When Should I Consider Switching To An Overlapping Golf Grip

You should consider switching to an overlapping grip if you have big hands or your current grip is too strong. In addition, an overlapping grip is worth exploring if you are hooking your golf shots.

A strong setup such as an interlocking or baseball grip may be causing you to close your clubface at impact. Therefore, hooking your shots. The overlapping grip reduces tension and increases your chance of squaring the clubface up at impact.


When To Switch Away From The Baseball Grip

The less time you spend using the baseball grip, the better. I left it too long and have now used it for two decades with this grip. I make it work for myself, but it is full of caveats. When you get it wrong, the result is catastrophic.


What Grip Does Tiger Woods Use

Tiger Woods and Jack Nicklaus are two professionals who have used an interlocking grip. With 33 Major titles between them, it is clear that this grip works.

Dustin Johnson

DJ as he is affectionately called uses an overlapping grip.

Scottie Scheffler

The current world number one follows in the footsteps of Tiger Woods and Jack Nicklaus, employing an interlocking grip.

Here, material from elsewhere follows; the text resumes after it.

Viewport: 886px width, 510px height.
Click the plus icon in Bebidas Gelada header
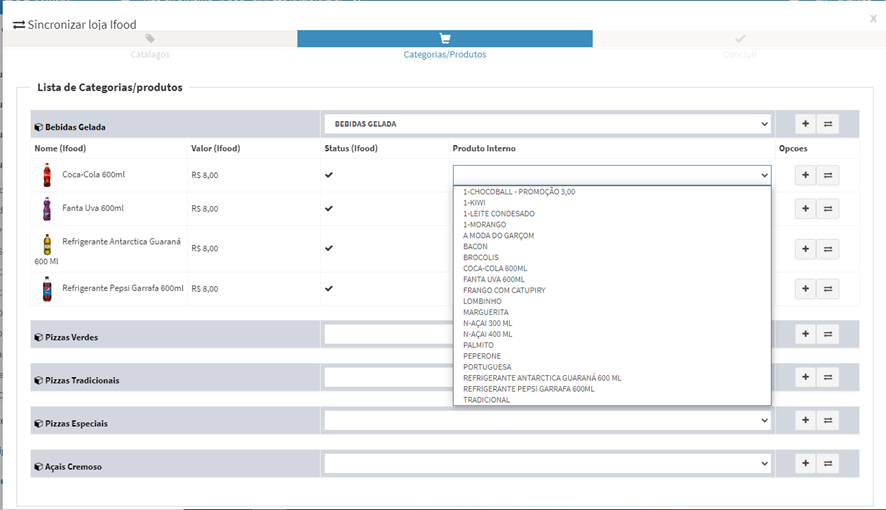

The overlapping golf grip is a popular setup employed by professionals and amateurs. Although it is recommended for players with bigger hands, it can work for the masses. The grip structure releases tension experienced in interlocking and baseball grips to offer a neutral hold.

Despite many golfers agreeing that the overlapping grip is the way to go, it is not perfect. While a weaker grip is beneficial to some, it relinquishes control of the golf club to others. As a result, you may leave your face open through impact and slice your shot.